I had to go to a rural hospital for an appointment with the gynocologist. I usually sing the praises of these hospitals. And did last time. I stayed in overnight for a scrape and biopsy. The results came back very quickly. Negative for all nasties.
But there has to be further treatment, an operation. One of those women's things. The gyno doc is retiring and expects to get leave in the next week or so and not return. He doesn't want to perform the operation. He's done enough of them and anyway the necessary materials are not available just now. **Often in a case like this you presumed the doctor just wanted a little extra and a discreet but bulging plain envelope did the trick. This doctor really is tired. He tried to put us off in every way he could. His final suggestion was that I go back to my 'native land' to get it done. That rather flabbergasted us. Go home? I think he presumed I was a refugee from Romania or Hungary or another Balkan state and had found a rich greek to marry. It has been many many years since we have run into someone who does not know where NZ is in the world. He came out with Finland?, no. Then finally seemed to remember a land in the mist down near Australia. He really has been working hard, hasn't had time to learn about current affairs, geography and certainly no time to learn a little of the english language. No, I don't expect the whole world to speak english but it seems strange.

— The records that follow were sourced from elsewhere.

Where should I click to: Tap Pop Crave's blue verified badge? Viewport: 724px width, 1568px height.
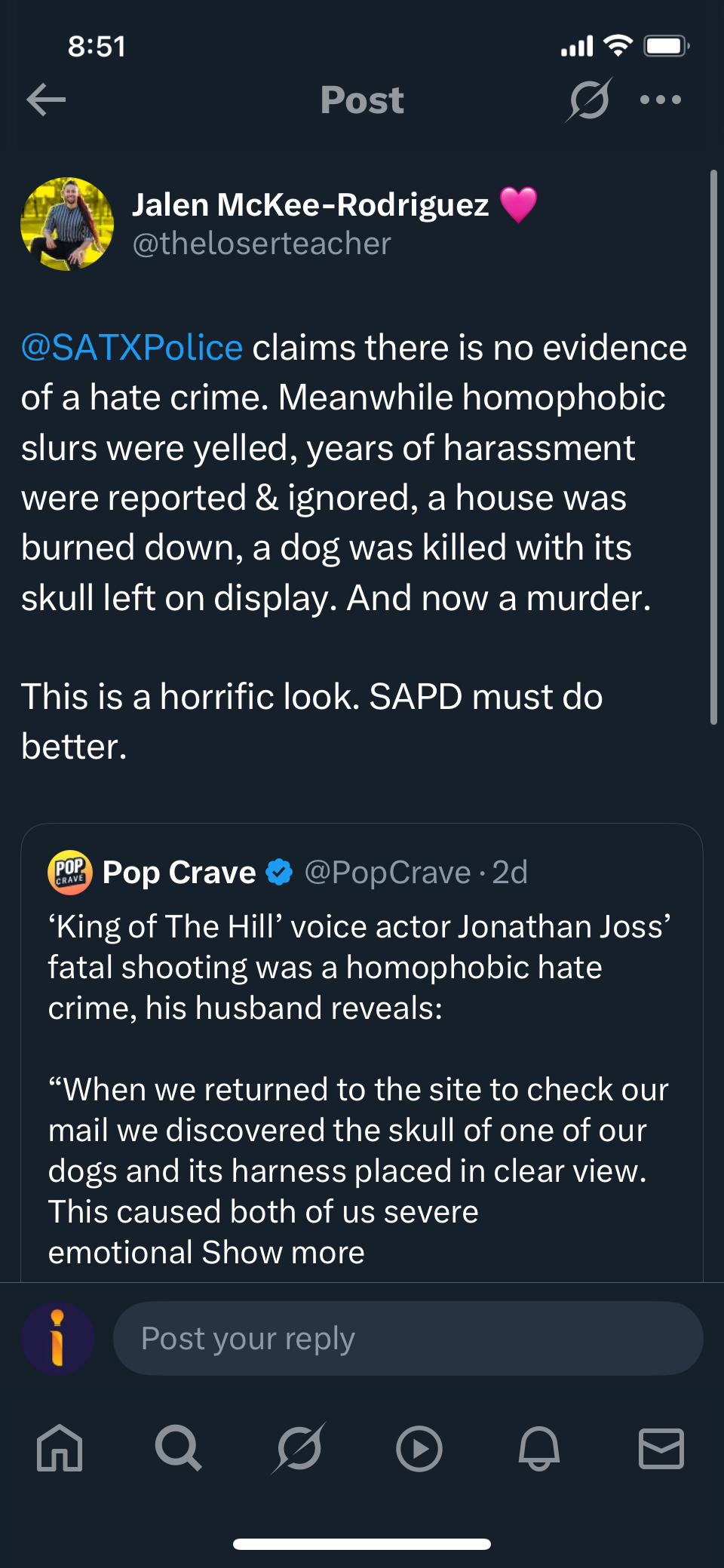(x=280, y=873)
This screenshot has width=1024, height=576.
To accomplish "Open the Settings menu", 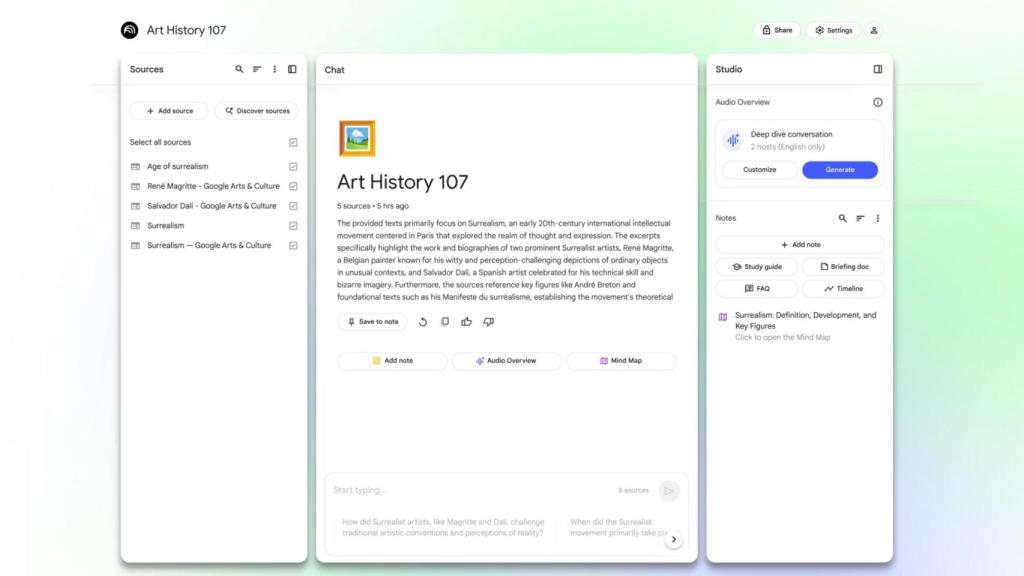I will click(833, 30).
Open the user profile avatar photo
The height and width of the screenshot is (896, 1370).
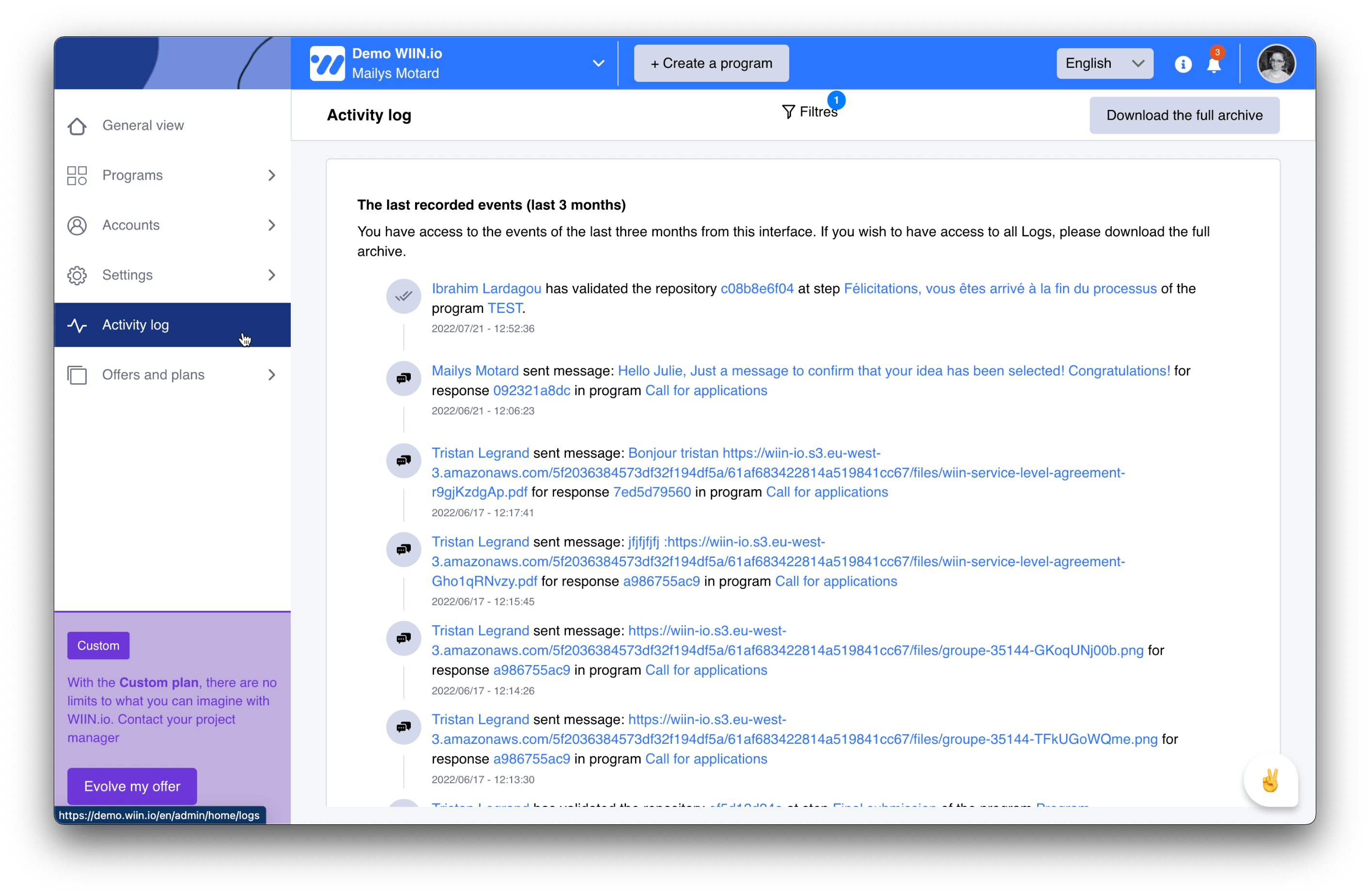pyautogui.click(x=1276, y=63)
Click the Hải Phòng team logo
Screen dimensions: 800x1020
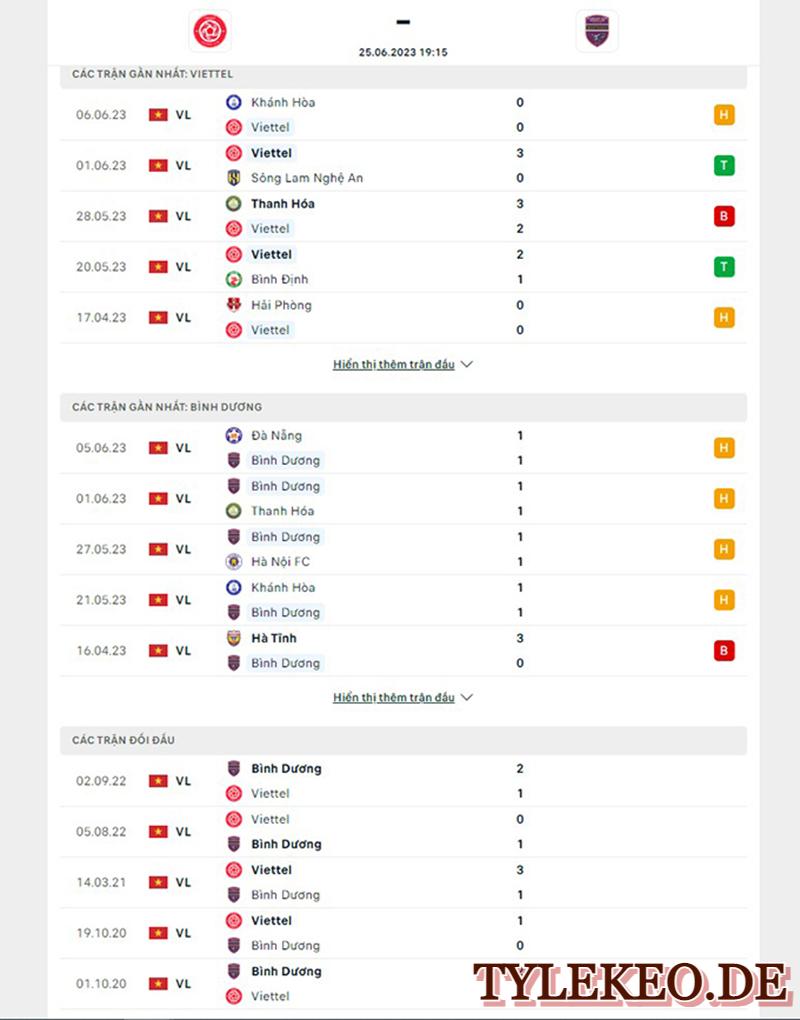pyautogui.click(x=233, y=305)
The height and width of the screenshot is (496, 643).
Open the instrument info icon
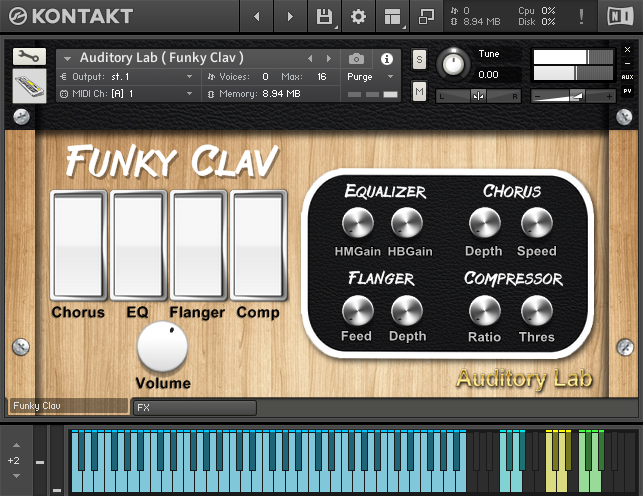387,58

The hospital does what it can for foreigners. There was an elderly english gent there with his wife who had broken her leg. He had been sent along to the secretary's office to get the right papers. Everyone in the queue helped him out and he wasn't refused treatment for his wife because he didn't have his passport and was not in the greek system.

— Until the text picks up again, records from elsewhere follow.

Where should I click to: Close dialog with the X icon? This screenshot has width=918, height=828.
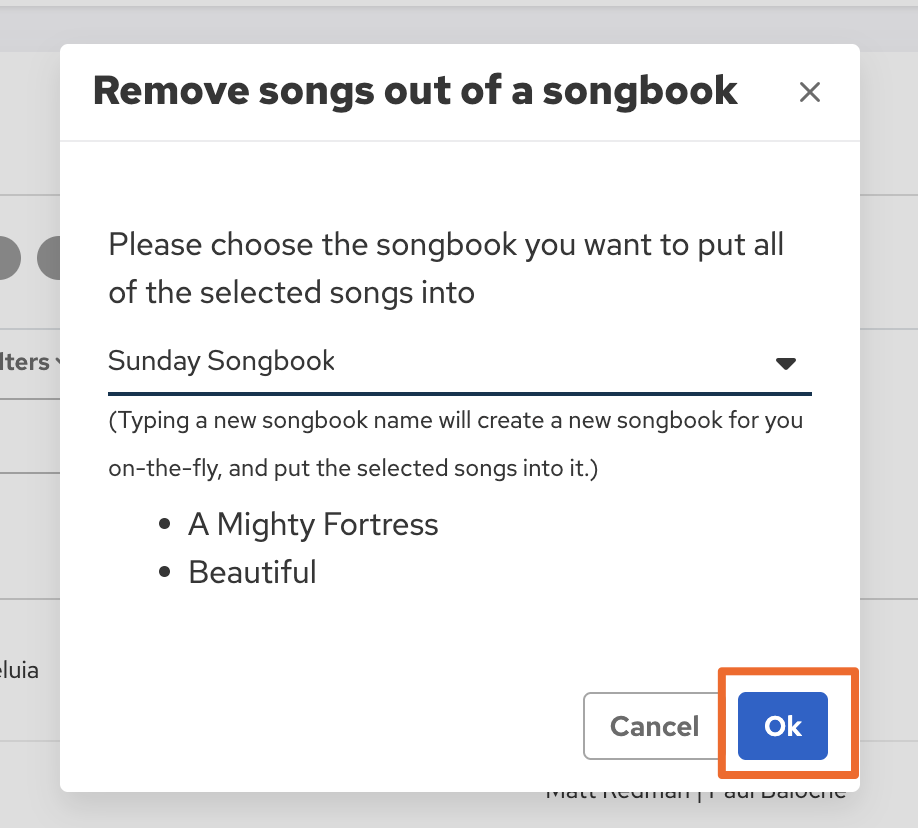point(810,93)
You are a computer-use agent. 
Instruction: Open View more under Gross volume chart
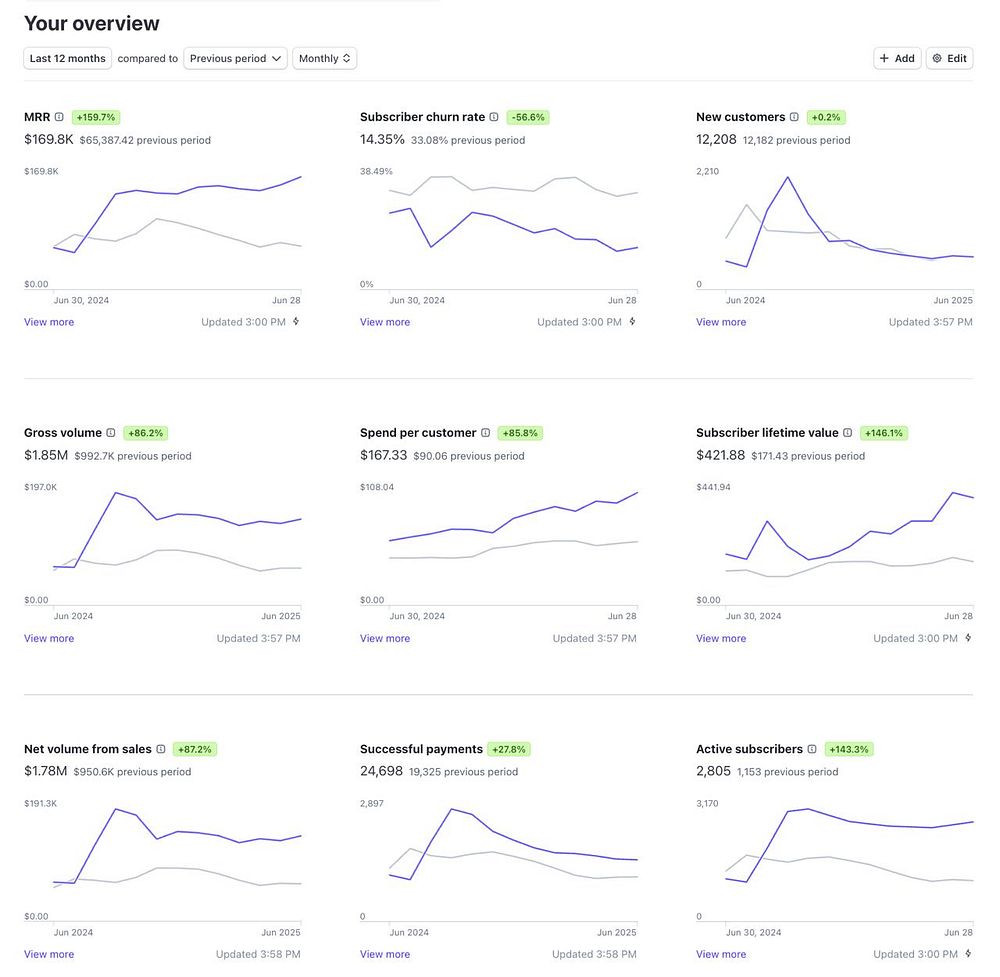(49, 638)
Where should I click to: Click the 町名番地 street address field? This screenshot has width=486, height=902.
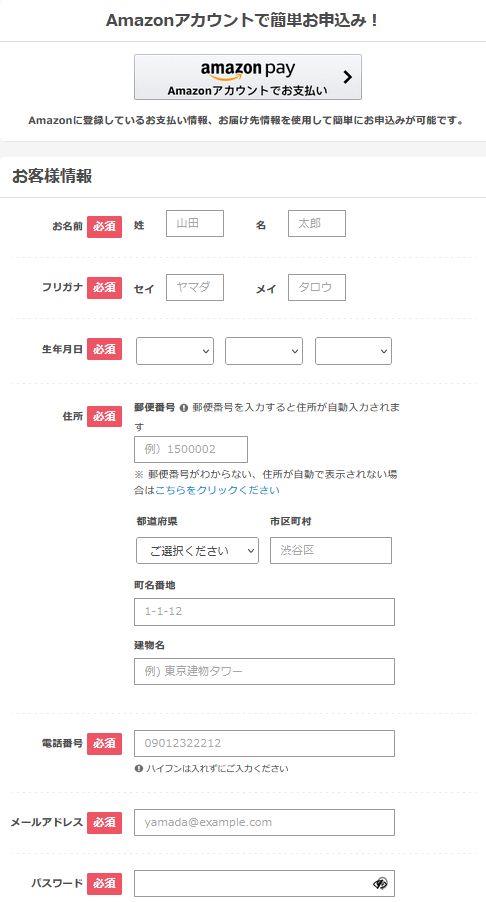click(x=265, y=611)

I hope he finds the nurses as friendly and helpful as I did on my overnight stay. They went out of their way to make sure I was comfortable even keeping my lunch back so I could eat a few hours after the biopsy. The Matron was friendly with a sense of humour.
So what do I do now? The doctor also told us that no other doctor had been appointed in his place. He told us too that most rural hospitals cut back on staff over the summer and only urgent surgeries were being done. Mine's not urgent so we have till October to find another solution. K will start to make phone calls. There are 2 other rural hospitals but we could possibly use the Naval Hospital in Athens or one of the General hospitals in Piraeus. All perfectly fine except we don't want to go into Athens or Piraeus. 'Tha thoume', we will see.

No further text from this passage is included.